November 3, 2003
Japan To Continue Its Ban On Canada Beef Imports Through US
Japan's Minister of Agriculture, Yukio Hattori, will ask the United States to ban the exportation of Canadian beef bound for Japan via the United States, due to continued worries over mad cow disease, according to media sources in the Japanese capital.
The Japanese request comes in response to the American intention to start importing veal from Canada early 2004.
On Friday, the U.S. Department of Agriculture, in a written release, said it wants to change regulations on bovine spongiform encephalopathy (BSE) to allow live cattle under 30 months to be imported from countries that have BSE but are classified minimal risk because of their prevention and detection procedures.
Interested parties now have 60 days to respond. Based on those comments, the USDA could amend, change or ditch the proposal.
The Japanese decision is based in part on the discovery of a 23-month-old bull that was infected with a variant strain of mad cow disease in Japan last month.
Traditionally scientists generally thought animals under the age of 30 months were safe from the disease.

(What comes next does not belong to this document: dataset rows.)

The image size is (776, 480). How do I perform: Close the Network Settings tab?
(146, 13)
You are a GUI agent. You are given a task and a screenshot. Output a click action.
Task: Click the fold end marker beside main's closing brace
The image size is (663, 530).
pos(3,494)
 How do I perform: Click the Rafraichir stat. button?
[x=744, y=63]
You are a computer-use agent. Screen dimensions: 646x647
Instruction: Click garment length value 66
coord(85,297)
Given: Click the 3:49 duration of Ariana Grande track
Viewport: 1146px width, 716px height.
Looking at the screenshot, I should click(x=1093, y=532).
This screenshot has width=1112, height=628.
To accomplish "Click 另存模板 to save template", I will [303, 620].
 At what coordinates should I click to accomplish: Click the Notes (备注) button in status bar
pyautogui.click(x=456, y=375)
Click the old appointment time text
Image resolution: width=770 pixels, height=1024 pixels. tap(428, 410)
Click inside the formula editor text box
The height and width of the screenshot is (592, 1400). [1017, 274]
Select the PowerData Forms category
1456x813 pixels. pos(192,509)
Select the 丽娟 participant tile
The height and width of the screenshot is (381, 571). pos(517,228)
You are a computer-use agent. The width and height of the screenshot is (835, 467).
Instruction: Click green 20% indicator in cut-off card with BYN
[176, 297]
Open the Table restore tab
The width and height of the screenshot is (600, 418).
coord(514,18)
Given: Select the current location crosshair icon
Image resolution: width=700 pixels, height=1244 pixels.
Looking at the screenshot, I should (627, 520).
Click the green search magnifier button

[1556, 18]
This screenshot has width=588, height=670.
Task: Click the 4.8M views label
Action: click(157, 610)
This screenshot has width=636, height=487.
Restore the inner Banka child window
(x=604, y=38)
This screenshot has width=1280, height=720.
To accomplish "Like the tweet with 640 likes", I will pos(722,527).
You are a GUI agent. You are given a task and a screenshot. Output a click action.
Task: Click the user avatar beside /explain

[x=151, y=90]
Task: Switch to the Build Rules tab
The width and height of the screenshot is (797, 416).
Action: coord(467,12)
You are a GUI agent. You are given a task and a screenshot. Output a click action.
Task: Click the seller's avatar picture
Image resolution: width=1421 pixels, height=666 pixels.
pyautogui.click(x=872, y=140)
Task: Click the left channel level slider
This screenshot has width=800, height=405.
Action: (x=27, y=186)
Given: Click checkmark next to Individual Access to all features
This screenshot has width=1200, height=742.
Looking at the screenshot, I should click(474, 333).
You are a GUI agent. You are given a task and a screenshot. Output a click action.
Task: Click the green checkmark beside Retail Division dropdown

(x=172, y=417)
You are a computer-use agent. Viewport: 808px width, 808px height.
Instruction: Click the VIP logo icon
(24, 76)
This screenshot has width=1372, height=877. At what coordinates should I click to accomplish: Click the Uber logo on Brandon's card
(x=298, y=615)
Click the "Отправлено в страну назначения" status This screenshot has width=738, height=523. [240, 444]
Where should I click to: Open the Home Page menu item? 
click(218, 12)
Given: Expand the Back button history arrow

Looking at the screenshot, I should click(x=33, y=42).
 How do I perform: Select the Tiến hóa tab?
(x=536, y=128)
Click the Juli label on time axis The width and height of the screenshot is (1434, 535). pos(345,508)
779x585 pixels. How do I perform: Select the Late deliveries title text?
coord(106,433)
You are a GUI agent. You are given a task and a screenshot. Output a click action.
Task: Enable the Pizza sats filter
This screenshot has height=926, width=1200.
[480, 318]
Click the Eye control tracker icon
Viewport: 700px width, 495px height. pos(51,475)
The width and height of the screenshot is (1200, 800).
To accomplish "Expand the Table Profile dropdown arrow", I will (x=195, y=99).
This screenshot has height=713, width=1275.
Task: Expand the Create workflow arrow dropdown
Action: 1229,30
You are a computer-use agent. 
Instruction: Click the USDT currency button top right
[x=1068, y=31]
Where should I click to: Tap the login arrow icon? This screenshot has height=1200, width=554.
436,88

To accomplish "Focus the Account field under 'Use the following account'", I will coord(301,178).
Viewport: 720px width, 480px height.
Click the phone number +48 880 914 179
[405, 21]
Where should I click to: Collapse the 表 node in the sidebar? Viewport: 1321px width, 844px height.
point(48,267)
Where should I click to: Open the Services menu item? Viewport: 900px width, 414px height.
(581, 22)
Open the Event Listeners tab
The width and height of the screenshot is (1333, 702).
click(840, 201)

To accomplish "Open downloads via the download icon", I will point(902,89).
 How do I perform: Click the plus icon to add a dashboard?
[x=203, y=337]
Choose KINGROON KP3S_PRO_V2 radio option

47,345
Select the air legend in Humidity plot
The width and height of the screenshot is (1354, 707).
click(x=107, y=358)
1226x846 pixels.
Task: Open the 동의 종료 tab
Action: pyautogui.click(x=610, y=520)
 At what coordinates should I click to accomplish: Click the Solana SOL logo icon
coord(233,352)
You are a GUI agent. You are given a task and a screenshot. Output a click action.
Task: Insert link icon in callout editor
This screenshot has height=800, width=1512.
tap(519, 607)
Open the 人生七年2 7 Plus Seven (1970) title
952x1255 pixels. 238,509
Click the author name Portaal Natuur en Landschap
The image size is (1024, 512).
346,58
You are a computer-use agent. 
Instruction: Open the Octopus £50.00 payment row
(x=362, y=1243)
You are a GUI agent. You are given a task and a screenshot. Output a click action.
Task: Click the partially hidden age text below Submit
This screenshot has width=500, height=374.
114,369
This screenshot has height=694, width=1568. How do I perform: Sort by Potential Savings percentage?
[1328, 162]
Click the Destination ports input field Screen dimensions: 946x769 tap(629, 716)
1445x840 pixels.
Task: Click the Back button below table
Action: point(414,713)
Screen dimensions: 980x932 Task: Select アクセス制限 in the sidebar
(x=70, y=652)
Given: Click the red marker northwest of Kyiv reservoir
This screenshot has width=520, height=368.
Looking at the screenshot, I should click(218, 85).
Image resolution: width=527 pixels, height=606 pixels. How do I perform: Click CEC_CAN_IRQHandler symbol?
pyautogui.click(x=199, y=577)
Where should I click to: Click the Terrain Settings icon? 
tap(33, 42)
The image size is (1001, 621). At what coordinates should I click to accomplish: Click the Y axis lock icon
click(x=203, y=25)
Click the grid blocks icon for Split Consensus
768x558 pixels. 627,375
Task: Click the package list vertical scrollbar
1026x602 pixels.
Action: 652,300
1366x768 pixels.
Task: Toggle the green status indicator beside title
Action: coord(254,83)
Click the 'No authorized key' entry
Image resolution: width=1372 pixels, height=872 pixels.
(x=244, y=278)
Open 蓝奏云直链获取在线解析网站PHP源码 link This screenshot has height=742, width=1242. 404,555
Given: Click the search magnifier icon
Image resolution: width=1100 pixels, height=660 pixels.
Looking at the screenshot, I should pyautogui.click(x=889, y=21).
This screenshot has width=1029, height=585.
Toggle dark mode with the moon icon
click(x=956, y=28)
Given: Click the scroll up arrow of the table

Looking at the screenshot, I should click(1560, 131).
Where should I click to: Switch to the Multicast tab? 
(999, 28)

According to the sources, the Japanese Ministry of Agriculture, Forestry and Fisheries will be requesting that the U.S. start certifying the origin of all its beef products intended for export to ensure that nothing has come from Canada. Under the current American certification system, which started in September, only the location of where the animals are slaughtered is certified.
Both the United States and Japan closed their borders to Canadian cattle and beef products after a single animal was diagnosed with mad cow disease in Alberta last May.
The U.S. and Canadian cattle industries were highly integrated up until the mad cow scare.
Canada has traditionally sold more than 70% of its live cattle to the U.S.
Mad cow disease destroys the brains of affected animals; hence humans eating the spines and brains of these cattle are posed to higher risk of contracting the disease.